TASK STATEMENT >> Each line of the listing that includes the string "computer" needs to be located and copied.

TASK INPUT >>

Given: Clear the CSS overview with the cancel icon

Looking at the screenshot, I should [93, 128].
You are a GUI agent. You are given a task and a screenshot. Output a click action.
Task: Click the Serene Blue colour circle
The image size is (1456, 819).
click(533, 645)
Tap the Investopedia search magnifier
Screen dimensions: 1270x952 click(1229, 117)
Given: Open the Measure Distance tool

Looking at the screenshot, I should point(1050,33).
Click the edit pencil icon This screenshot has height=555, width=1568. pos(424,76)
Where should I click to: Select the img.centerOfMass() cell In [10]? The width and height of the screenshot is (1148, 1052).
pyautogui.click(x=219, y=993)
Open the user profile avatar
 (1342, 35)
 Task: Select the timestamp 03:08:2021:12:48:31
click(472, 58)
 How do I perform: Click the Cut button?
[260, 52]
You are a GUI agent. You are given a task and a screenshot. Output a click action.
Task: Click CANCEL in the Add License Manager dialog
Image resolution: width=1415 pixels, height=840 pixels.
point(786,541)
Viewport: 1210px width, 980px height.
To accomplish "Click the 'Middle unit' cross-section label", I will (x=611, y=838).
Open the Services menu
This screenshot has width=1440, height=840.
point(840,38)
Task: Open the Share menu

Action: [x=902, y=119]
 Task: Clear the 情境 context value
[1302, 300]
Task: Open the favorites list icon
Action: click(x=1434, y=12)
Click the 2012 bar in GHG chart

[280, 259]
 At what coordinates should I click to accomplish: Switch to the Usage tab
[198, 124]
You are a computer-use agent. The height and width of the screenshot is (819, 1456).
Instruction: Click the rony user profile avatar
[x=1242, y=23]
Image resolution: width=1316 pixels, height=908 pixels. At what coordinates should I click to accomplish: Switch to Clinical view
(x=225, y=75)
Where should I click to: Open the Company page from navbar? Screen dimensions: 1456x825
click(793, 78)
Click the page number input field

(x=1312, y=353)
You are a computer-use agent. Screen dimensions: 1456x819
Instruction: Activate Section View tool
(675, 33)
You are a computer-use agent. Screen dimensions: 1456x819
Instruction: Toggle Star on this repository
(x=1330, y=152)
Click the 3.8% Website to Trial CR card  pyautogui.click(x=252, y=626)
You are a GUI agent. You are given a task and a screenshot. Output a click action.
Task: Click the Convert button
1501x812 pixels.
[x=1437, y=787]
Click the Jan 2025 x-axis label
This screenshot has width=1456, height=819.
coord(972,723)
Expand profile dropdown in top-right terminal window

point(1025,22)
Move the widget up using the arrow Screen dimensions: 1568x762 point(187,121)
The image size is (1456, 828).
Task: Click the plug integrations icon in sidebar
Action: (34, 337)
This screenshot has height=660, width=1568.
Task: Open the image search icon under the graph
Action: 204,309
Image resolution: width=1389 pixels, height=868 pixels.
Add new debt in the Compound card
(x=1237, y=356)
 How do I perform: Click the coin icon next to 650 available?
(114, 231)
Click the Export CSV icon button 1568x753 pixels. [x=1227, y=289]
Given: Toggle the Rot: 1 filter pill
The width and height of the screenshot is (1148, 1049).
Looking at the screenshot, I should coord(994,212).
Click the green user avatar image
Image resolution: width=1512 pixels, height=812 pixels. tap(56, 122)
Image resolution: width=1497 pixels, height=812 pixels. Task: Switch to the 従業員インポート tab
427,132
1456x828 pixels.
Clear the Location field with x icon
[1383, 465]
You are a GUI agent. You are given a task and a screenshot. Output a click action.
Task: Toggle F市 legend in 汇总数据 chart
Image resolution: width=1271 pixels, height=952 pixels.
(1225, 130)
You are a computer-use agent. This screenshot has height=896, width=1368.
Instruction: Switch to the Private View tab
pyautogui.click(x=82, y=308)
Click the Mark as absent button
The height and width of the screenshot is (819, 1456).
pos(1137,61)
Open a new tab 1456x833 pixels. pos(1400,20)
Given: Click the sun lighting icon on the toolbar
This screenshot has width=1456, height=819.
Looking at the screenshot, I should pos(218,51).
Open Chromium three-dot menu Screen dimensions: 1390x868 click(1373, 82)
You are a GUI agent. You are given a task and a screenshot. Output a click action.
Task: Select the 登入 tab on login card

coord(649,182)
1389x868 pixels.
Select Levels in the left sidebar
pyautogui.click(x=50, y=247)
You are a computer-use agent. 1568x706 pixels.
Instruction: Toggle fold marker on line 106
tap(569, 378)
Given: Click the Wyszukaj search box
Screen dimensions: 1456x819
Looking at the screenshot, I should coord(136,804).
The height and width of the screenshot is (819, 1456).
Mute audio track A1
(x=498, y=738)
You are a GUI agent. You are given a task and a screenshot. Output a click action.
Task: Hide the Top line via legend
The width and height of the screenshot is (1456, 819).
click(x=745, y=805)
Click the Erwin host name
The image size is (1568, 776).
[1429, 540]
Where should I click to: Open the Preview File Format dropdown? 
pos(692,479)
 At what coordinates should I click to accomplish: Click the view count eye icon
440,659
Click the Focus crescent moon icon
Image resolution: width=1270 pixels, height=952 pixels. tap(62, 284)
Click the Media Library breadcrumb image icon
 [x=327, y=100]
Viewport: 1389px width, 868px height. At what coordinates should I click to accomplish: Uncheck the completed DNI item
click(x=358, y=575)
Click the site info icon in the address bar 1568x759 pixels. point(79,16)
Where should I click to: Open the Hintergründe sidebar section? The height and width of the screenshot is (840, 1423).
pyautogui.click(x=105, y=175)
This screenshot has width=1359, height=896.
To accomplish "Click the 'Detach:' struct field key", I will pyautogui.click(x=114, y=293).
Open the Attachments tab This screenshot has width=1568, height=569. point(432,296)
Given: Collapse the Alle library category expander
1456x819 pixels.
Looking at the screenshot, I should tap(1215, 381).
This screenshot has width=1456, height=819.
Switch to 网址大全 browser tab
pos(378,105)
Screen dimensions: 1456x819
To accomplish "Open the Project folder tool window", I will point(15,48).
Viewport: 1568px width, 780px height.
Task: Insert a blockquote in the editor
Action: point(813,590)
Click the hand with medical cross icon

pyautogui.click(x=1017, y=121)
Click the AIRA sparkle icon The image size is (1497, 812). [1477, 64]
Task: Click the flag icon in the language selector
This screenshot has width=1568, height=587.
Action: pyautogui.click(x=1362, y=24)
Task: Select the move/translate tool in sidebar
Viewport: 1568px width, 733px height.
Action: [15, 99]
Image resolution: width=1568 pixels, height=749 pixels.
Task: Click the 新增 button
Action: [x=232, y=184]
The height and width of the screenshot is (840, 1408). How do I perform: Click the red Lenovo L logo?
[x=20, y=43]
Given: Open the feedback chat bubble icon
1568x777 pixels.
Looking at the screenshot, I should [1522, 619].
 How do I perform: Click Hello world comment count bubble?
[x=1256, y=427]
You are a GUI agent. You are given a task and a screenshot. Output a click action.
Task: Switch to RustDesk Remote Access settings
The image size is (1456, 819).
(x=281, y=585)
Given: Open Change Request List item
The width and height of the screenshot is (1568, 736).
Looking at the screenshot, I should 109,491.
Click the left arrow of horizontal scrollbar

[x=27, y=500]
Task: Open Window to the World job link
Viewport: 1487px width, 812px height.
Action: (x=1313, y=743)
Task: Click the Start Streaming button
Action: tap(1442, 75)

SOLUTION FOR THIS PROBLEM >>
You are a computer-use agent. The height and width of the screenshot is (819, 1456).
You are a computer-use agent. Screen dimensions: 1456x819
You are a computer-use agent. Screen dimensions: 1456x819
You are a computer-use agent. This screenshot has height=896, width=1368.
You are a computer-use agent. 1568x706 pixels.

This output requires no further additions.